How to complete this task: Leave every image behind and restate the data word for word.

═══ Task input

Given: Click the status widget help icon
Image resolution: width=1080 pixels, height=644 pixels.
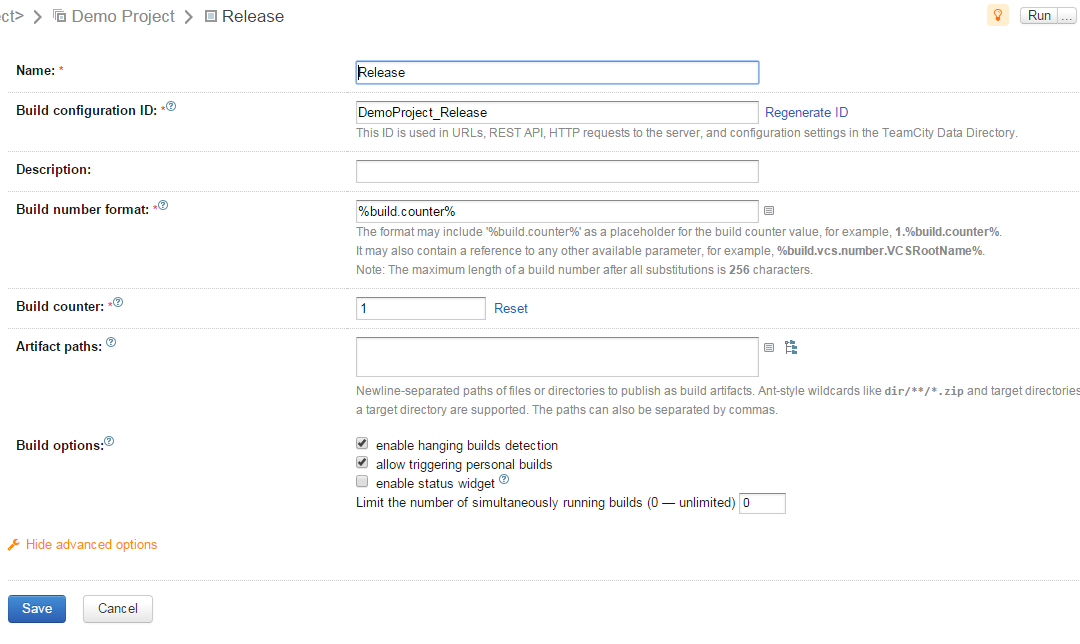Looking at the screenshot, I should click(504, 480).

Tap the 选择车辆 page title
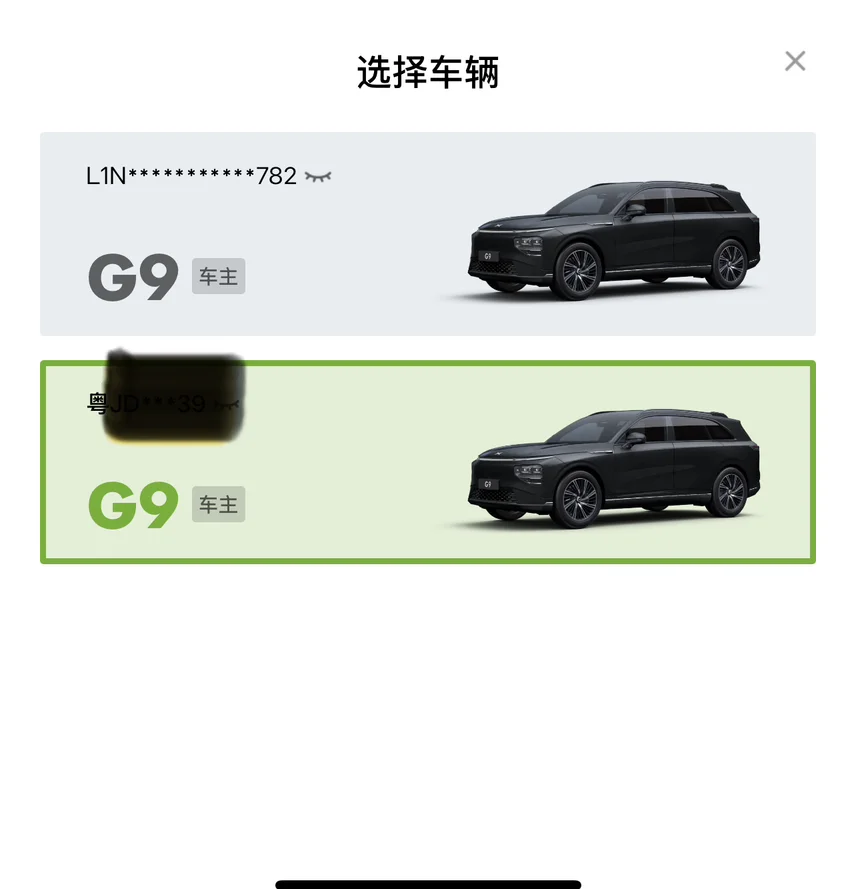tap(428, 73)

══════

Answer:
Given: Click the status widget help icon
Image resolution: width=1080 pixels, height=644 pixels.
Looking at the screenshot, I should click(504, 480).

Tap the 选择车辆 page title
tap(428, 73)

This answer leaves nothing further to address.